Bei diesem Beitrag handelt es sich um ein Blog aus der Freitag-Community.
Ihre Freitag-Redaktion

Eingebetteter Medieninhalt

Wenn über Intellektuelle gesprochen wird, denkt so manch einer unwillkürlich an Jean-Paul Sartre. Für viele ist er geradezu der Prototyp des Intellektuellen. Sartre selbst hat sich eingehend mit der Rolle des Intellektuellen in der Gesellschaft befasst und schrieb in der Monatszeitschrift LES TEMPS MODERNES:

„Wir schämen uns nicht, zu schreiben und wir haben absolut keine Lust nur zu reden, um nichts zu sagen.(…) Weil der Schriftsteller sich absolut der Sache nicht entziehen kann, wollen wir, dass er sich ganz und gar seiner Epoche stellt. Sie ist seine einzige Chance. Sie ist durch ihn entstanden und sie hat ihn hervorgebracht. Wir können die Gleichgültigkeit eines Balzac angesichts der Juni-Unruhen des Jahres 1848 nur bedauern, wie auch das von Angst geprägte Unverständnis eines Flaubert gegenüber der Pariser Commune. Wir bedauern dies ihretwegen; denn da wurde etwas Wichtiges von ihnen für immer verpasst. Wir hingegen wollen nichts an unser Zeit verpassen.“

Ein Intellektueller sollte demnach nicht bloß an der literarischen Front kämpfen, sondern sich durchaus auch politisch engagieren. Auch auf die Gefahr hin, dass er polarisiert, wovon Sartre ein Lied singen konnte. Man denke nur an seinen Gefängnisbesuch beim RAF-Mitglied Andreas Baader in Stuttgart-Stammheim und an die entsprechenden empörten Reaktionen. Wozu aber braucht eine Gesellschaft Intellektuelle, was ist ihre Rolle, ihre Aufgabe?

Gemeinhin gelten Intellektuelle vor allem als Angehörige akademischer oder künstlerischer Berufe, die sich in ihrem Tätigkeitsbereich eine gewisse Reputation erarbeitet haben und sich in bestimmten Angelegenheiten öffentlich zu Wort melden, die außerhalb ihres eigentlichen Tätigkeitsfelds liegen und von allgemeinem politischen Interesse sind.

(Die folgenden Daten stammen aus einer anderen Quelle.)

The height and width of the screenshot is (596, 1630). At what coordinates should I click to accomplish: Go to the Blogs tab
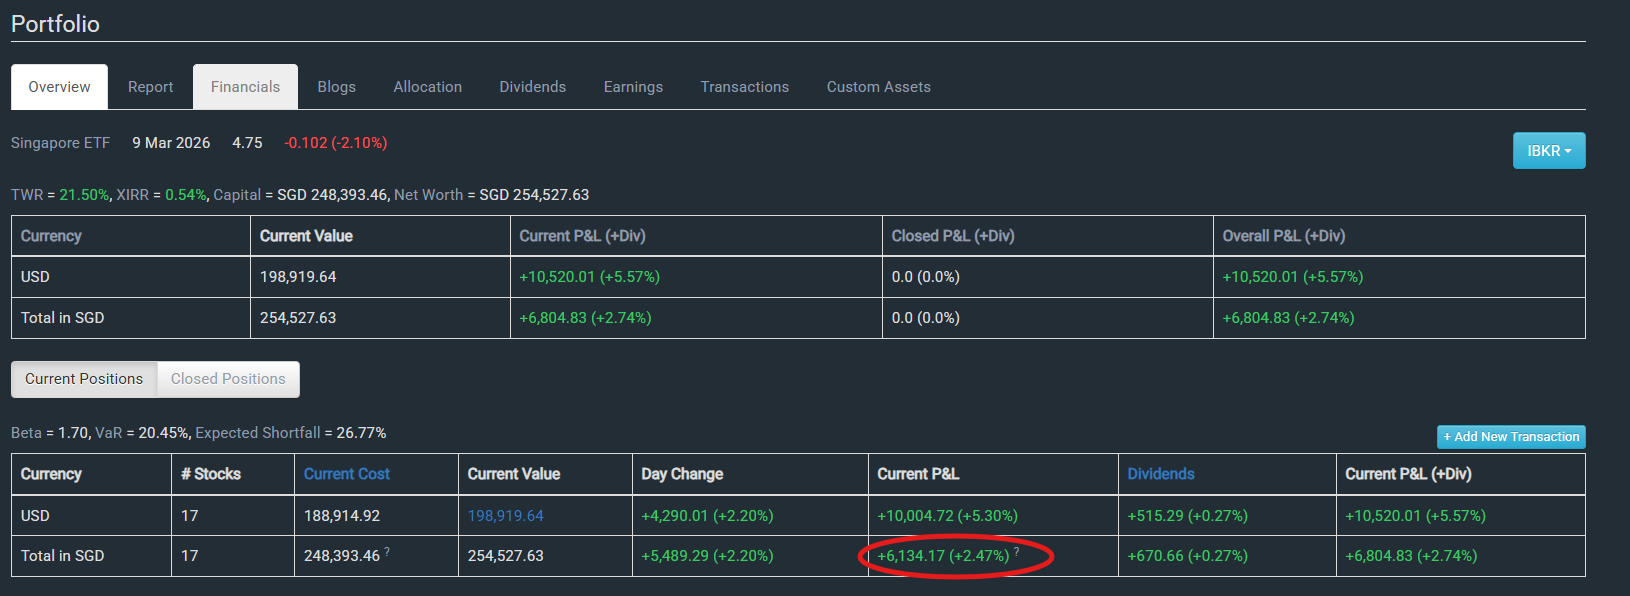click(x=336, y=87)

Es gibt eine ganze Reihe an Erwartungen, die an die Intelligenzija gestellt werden. Zum Beispiel sollen Intellektuelle Vorbild und Vordenker sein, die gesellschaftliche Verantwortung übernehmen.

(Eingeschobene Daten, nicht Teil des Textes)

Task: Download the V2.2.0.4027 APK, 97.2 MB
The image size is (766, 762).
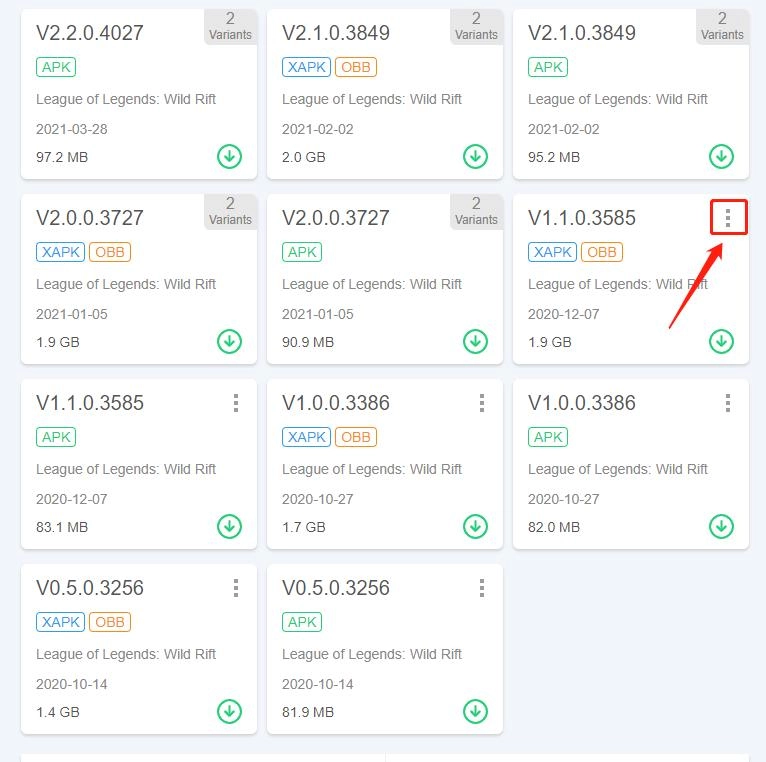Action: coord(229,157)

Der Intellektuelle klagt an

Die Figur des Intellektuellen ist 1898 hat Émile Zolas berühmtem „J’accuse“ die Weltbühne betreten. In seinem Aufruf gegen die Verurteilung des jüdischen Hauptmanns Alfred Dreyfus wegen Hochverrats protestierte Zola öffentlich und erhob schwere Vorwürfe gegen Militär und Justiz. Kurz darauf folgten dem Schriftsteller weitere bekannte Schriftsteller und Akademiker, die eine am 15. Januar erschienene Petition zur Revision des Dreyfus-Urteils – die sogenannte „protestation des intellectuels“ – unterzeichneten. Der Intellektuelle, der seine Stimme erhebt, anklagt und fordert, war geboren.

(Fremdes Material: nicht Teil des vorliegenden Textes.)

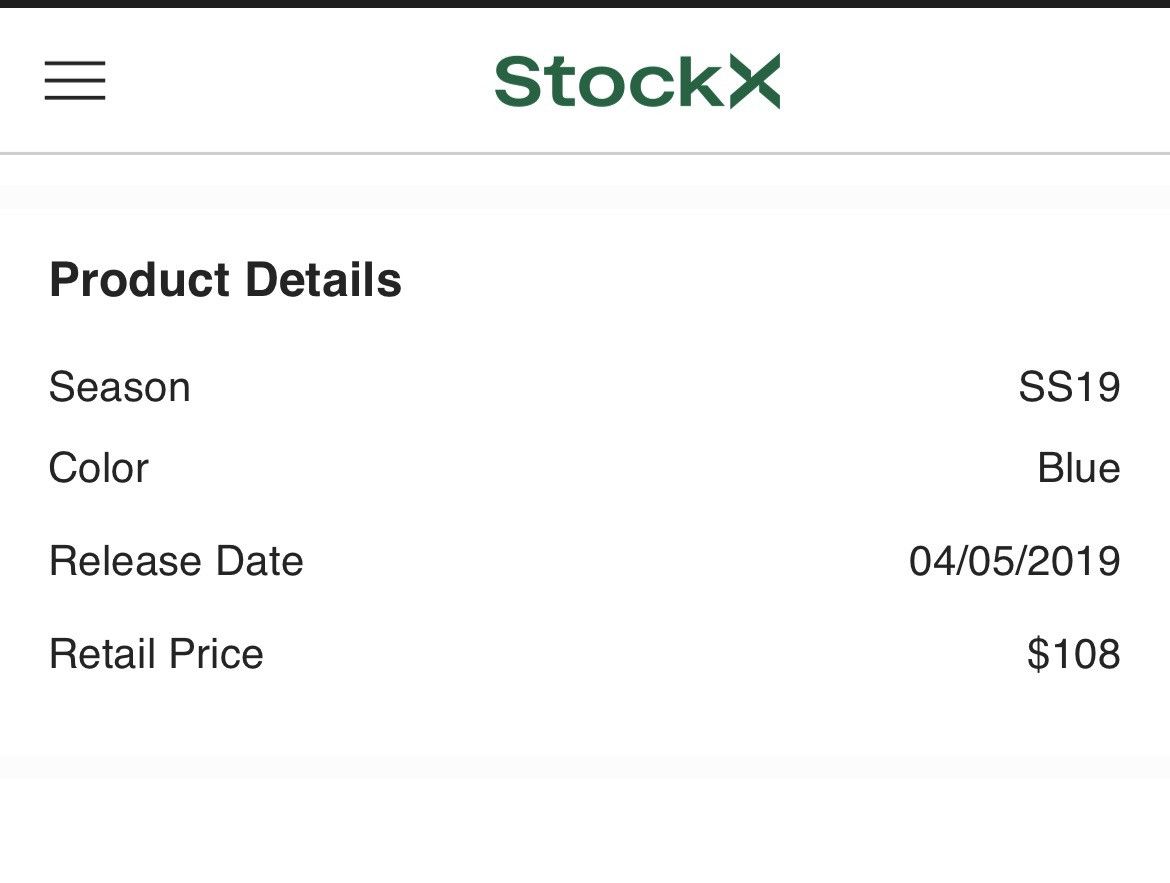Select the Product Details heading
This screenshot has height=883, width=1170.
[225, 280]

Der Intellektuelle als Beleidigung

Während es in Frankreich bei aller Kritik im Grunde immer etwas gegolten hat, ein Intellektueller zu sein, entwickelte sich das Intellektuellenbild in Deutschland in eine andere Richtung. Insbesondere während der NS-Zeit geriet der Begriff „Intellektueller“ vor allen den Rechten geradezu als Schimpfwort, das sie Erzfeinden wie Juden, Liberalen Kommunisten entgegen schleuderten. Intellektuelle seien undeutsch, Zersetzer, Neinsager aus Prinzip, dekadente Weicheier. Erst nach dem Verwerfungen des Zweiten Weltkrieges wurden ihre Stimmen wieder gehört und gefragt. Insbesondere in der Zeit der 68er-Proteste stieg die Bedeutung von Intellektuellen – von Sartre über Habermas und Bloch bis hin zum Studentenführer Rudi Dutschke.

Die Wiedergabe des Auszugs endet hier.